EXERCISE DESCRIPTION = Switch "label" to "caption" everywhere in the records below, reproducing every other line unchanged and leaving out the pictures.
++++++
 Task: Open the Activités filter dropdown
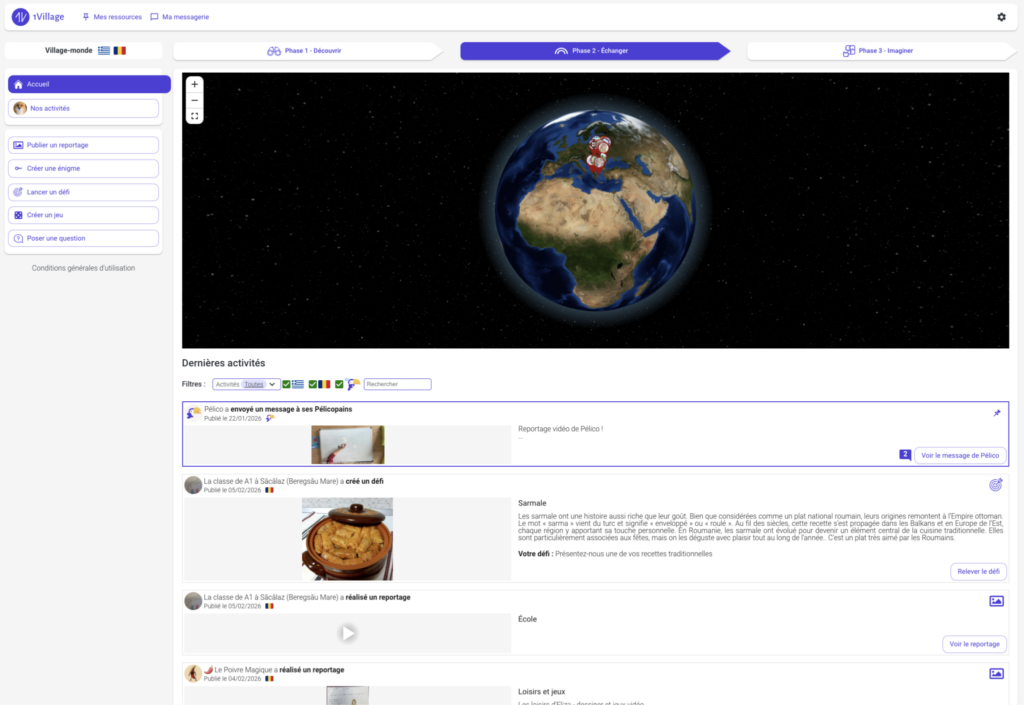pyautogui.click(x=246, y=384)
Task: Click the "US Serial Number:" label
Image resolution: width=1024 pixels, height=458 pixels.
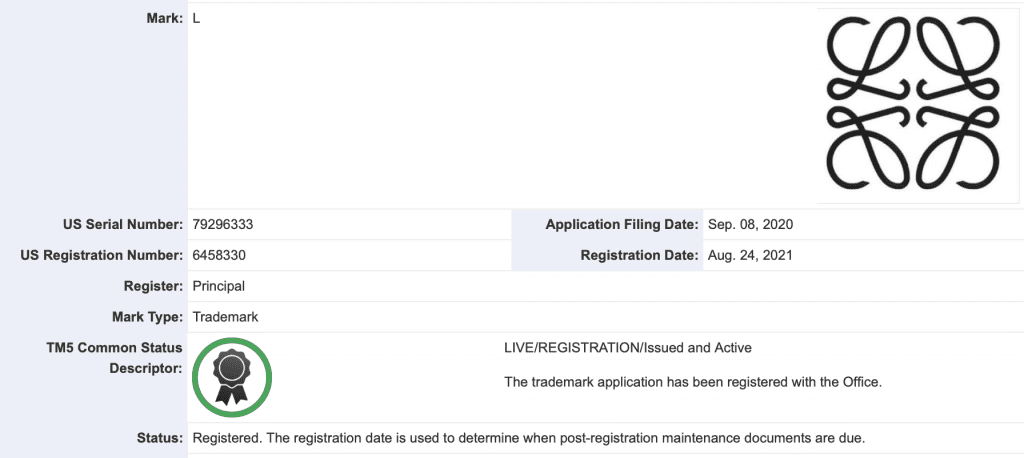Action: (x=121, y=224)
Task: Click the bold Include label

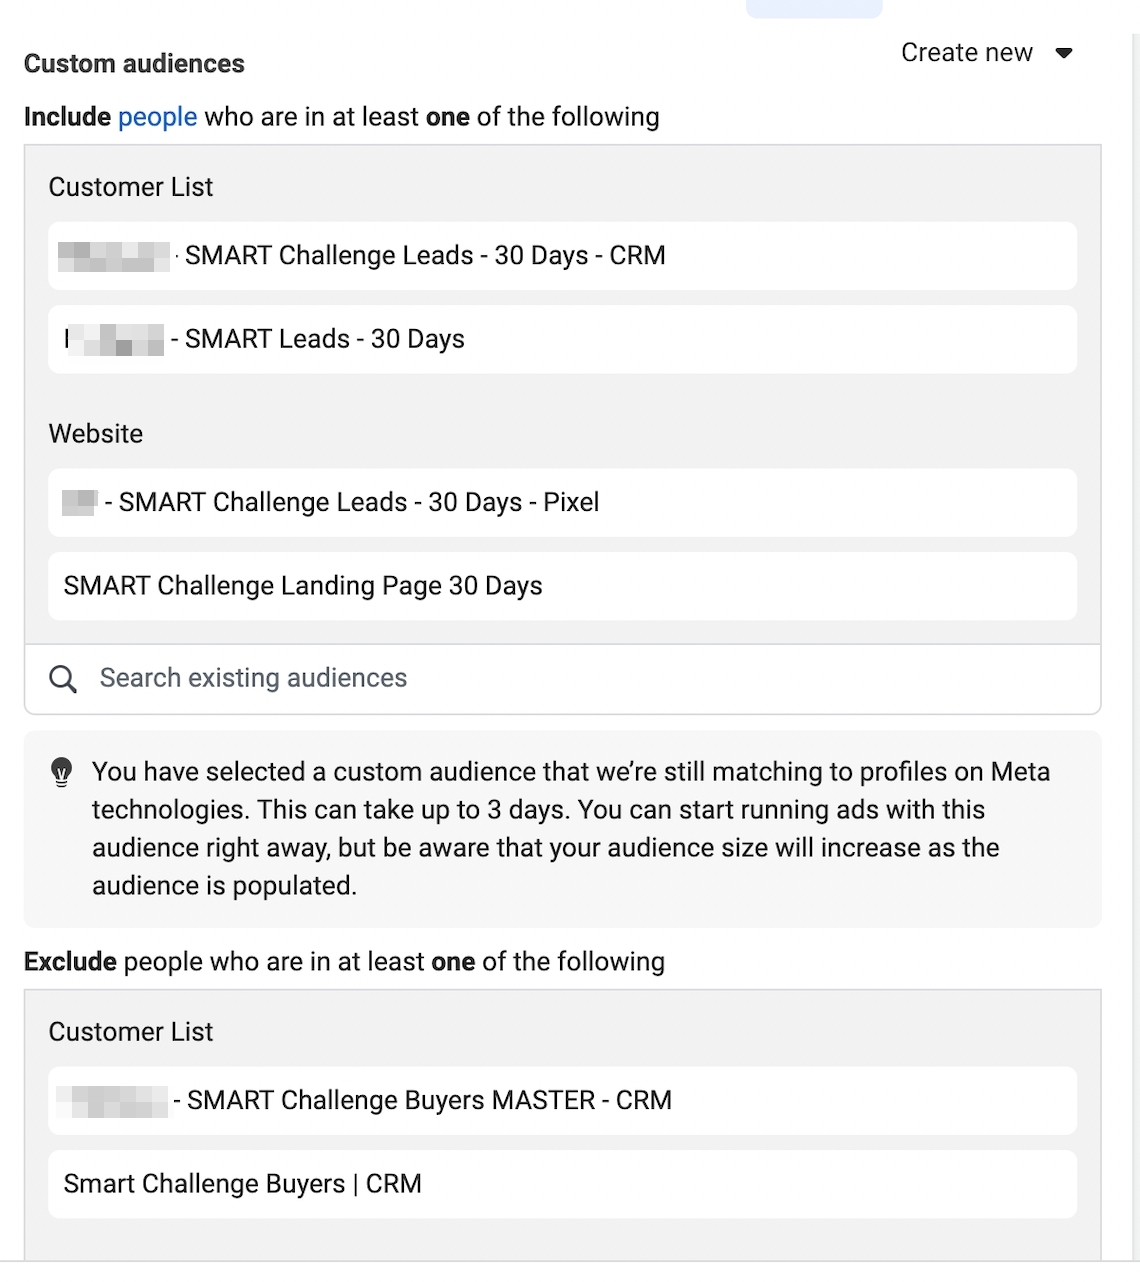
++++++
COMPLETED TASK =
 Task: Open the Activités filter dropdown
pyautogui.click(x=246, y=384)
Task: Click the "US Serial Number:" caption
Image resolution: width=1024 pixels, height=458 pixels.
Action: (x=121, y=224)
Task: Click the bold Include caption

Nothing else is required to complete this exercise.